Lavoro straordinario, notturno e festivo
Art. 19.
[…]
La eventuale coincidenza di un giorno festivo con un giorno di riposo, non dà però diritto ad indennità supplementari nè a giornate di riposo sostitutivo.
[…]
Lavoro notturno si considera quello compiuto dalle 22 alle 6 del mattino.
[…]

Vestiario
Art. 24.
- Saranno tenuti in dotazione personale gli impermeabili per gli operai costretti a lavorare sotto la pioggia e le sopravesti di lavoro ed il berretto per il personale le cui funzioni lo richiedano.

Malattie e Infortuni
Art. 27.
- La Società provvederà ad assicurare i propri operai contro gli infortuni sul lavoro; a norma di legge.
[…]
L'operaio colpito da infortunio anche se lieve o che egli ritenesse senza conseguenze, deve denunciarlo immediatamente al proprio superiore.
[…]

Regolamento Speciale per la Cassa di Soccorso degli operai.
Art. 1.
- La Cassa di Soccorso è istituita in esecuzione al disposto dell'art. 27 del Regolamento Generale Operai e ad essa deve essere iscritto tutto il personale al quale si applica il regolamento medesimo.
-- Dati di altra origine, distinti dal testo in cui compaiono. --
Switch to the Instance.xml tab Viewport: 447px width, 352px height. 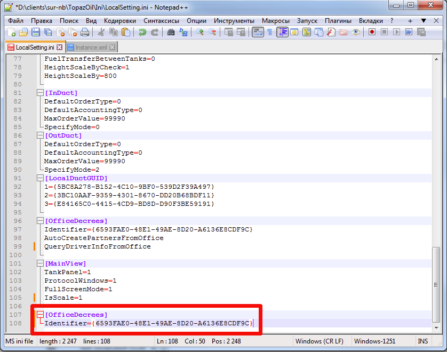(x=91, y=47)
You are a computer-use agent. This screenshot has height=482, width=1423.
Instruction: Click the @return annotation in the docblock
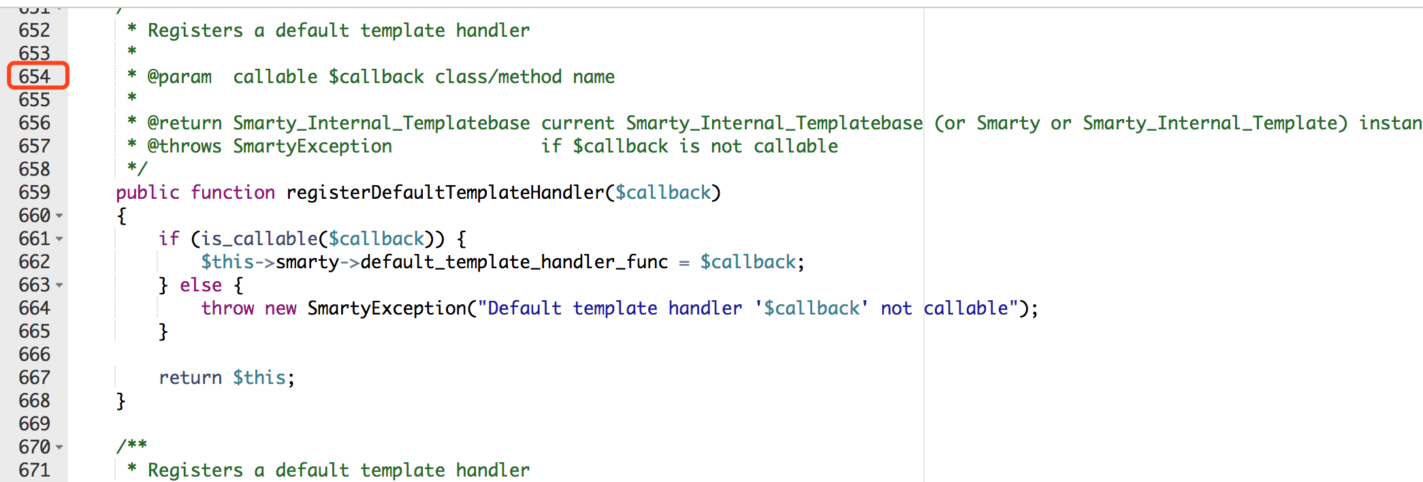tap(185, 123)
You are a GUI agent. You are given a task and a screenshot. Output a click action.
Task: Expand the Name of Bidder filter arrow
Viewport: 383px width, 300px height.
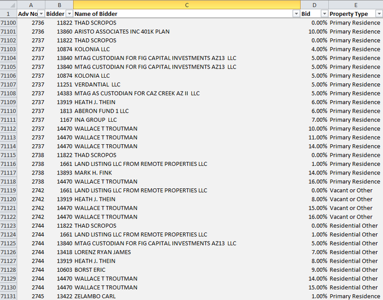(295, 14)
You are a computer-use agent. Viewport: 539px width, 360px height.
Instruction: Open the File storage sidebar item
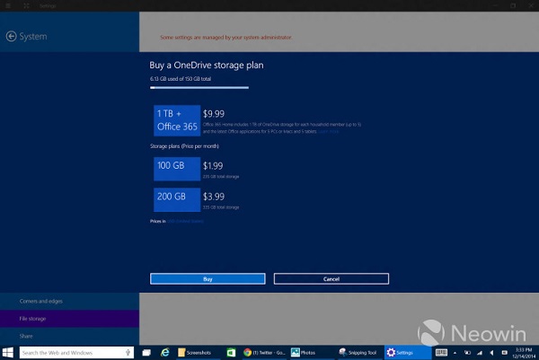34,319
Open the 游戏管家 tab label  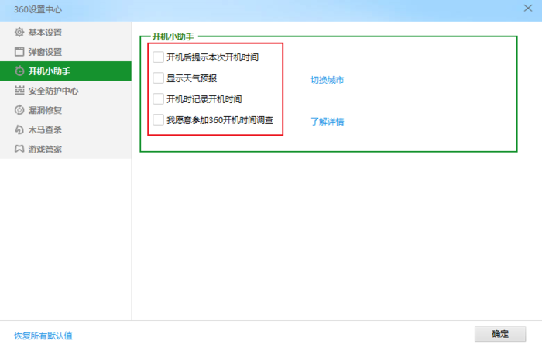click(x=45, y=149)
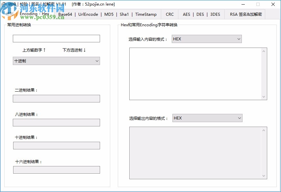This screenshot has height=192, width=281.
Task: Click inside the 二进制结果 result field
Action: pos(56,98)
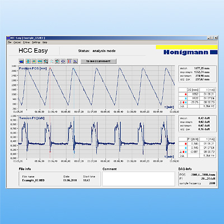Click the 'to measurement' button
This screenshot has height=224, width=224.
pos(99,61)
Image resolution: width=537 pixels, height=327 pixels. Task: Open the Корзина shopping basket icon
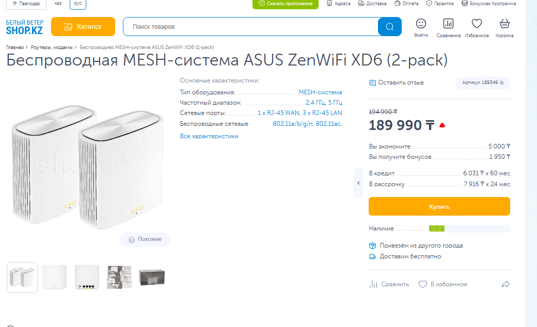(504, 24)
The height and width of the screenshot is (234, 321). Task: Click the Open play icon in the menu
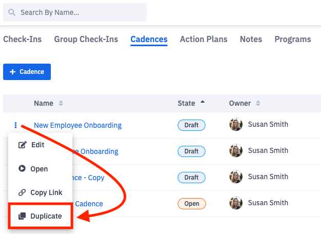[x=22, y=169]
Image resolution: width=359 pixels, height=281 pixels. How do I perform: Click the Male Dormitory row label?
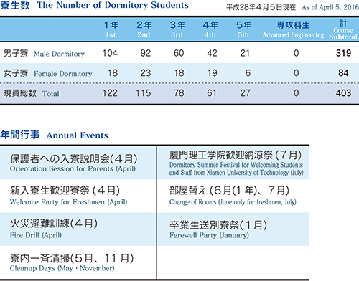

Art. 6. - L'assistenza medica viene affidata a medici scelti dalla Commissione.

Art. 10. - Per le malattie dovute a colpa o sregolatezza, la Commissione giudica se ridurre od annullare il sussidio di cui all'art. 3.

Art. 11. - In caso di epidemia, la Commissione Amministratrice si riserva la facoltà di modificare temporaneamente la durata del periodo Indennizzabile, l'ammontare dei sussidi e di emanare tutte le norme atte ad assicurare il funzionamento della Cassa.

Accordi integrativi
E) Ferie annuali

Dal periodo annuale di ferie deve intendersi escluso il giorno di riposo o festivo dal quale il periodo stesso avesse eventualmente inizio. Sono invece assorbiti i giorni di riposo e festivi intermedi.

G) Indennità speciali
Quando l'operaio dovesse, per ordine dei suoi superiori, prolungare la sua permanenza in servizio così da essere costretto a procurarsi il necessario per il pasto, gli sarà concessa la stessa indennità stabilita per le trasferte che comprendono un pasto.